◆ **Work task**
Beginning with the line of the entries below that holds "Given: Focus the Issuer input field" and ending with the line that holds "Task: Focus the Search conversations field", transcribe each line exactly as written. Pictures stay out.

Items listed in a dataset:

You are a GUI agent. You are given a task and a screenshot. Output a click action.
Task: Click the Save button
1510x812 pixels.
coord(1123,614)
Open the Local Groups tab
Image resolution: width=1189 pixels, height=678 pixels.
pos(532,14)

* * *

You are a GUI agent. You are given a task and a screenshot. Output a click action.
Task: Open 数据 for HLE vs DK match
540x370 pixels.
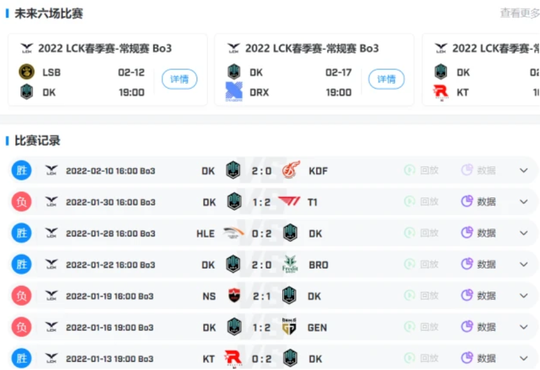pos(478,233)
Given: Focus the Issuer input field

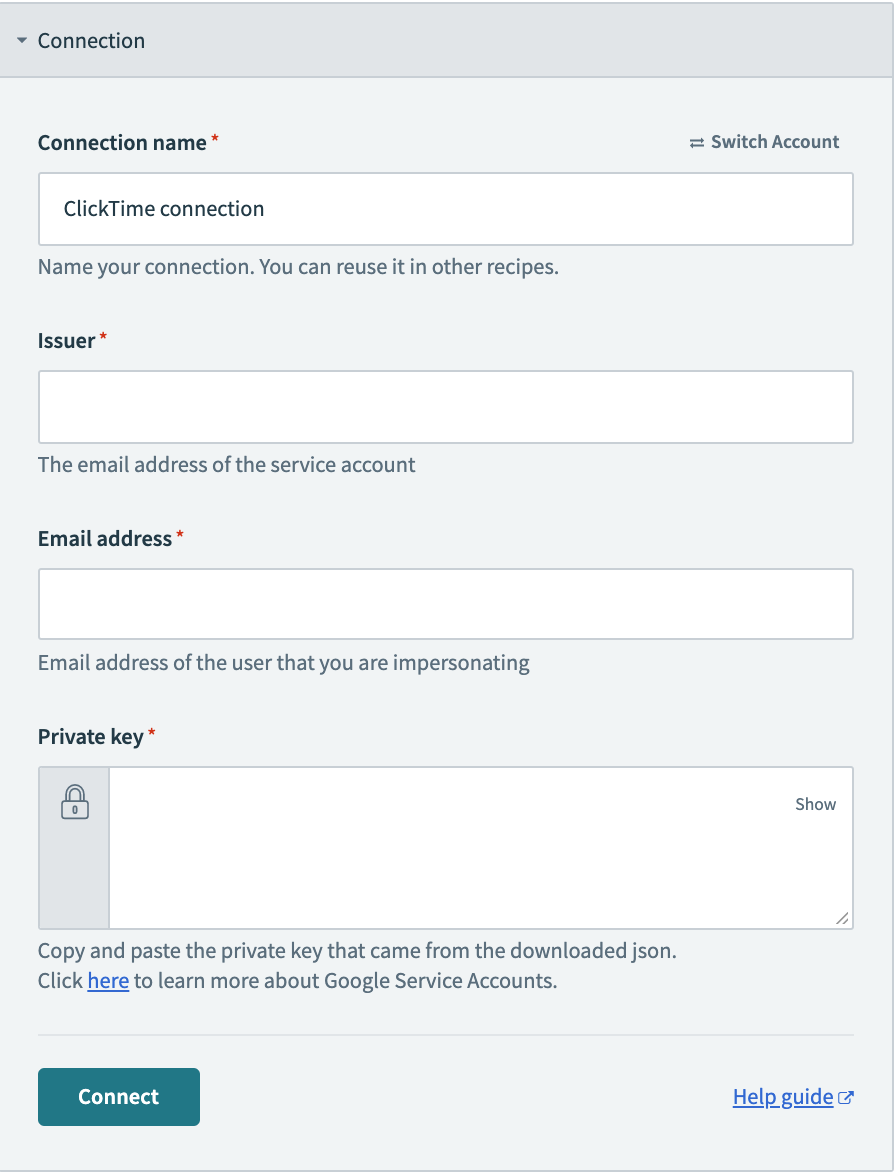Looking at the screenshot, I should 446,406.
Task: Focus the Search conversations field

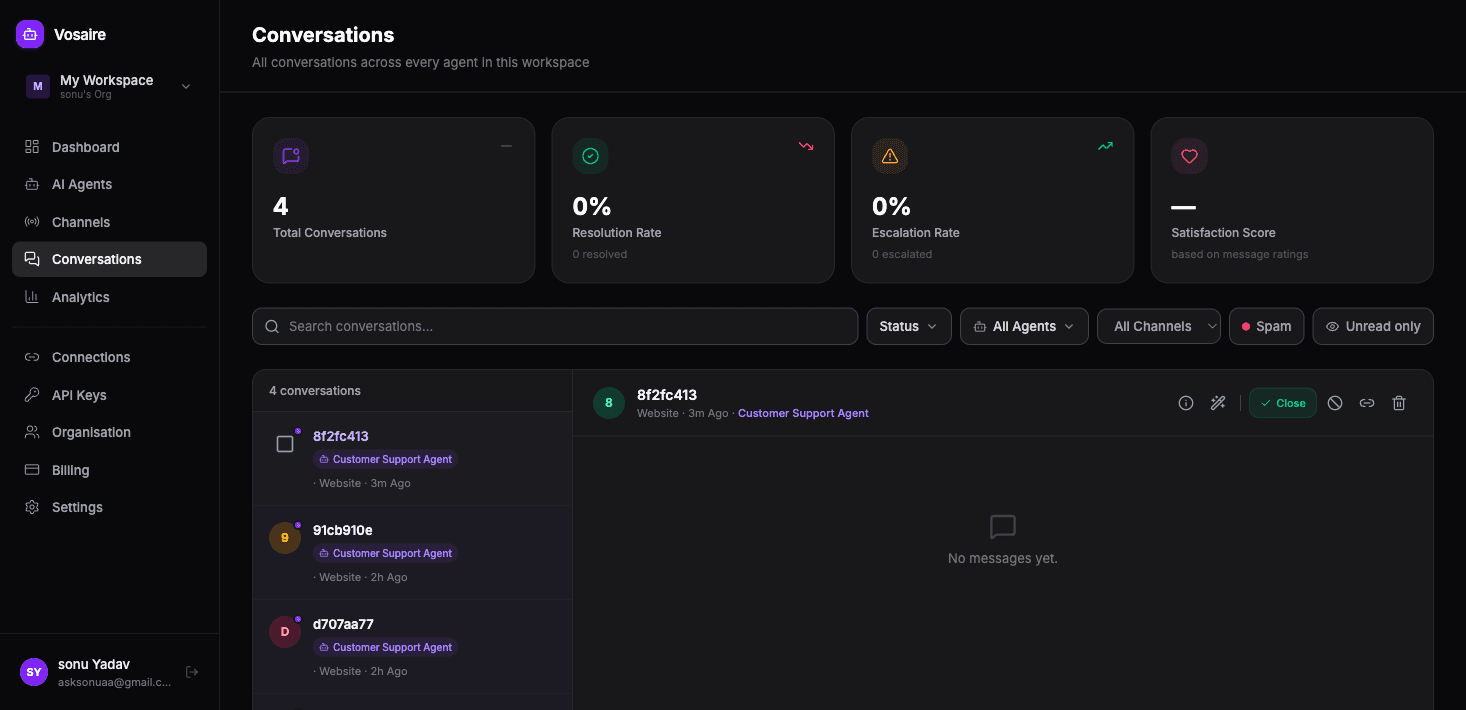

◆ **Response box**
Given: Focus the Issuer input field

Looking at the screenshot, I should 446,406.
Task: Focus the Search conversations field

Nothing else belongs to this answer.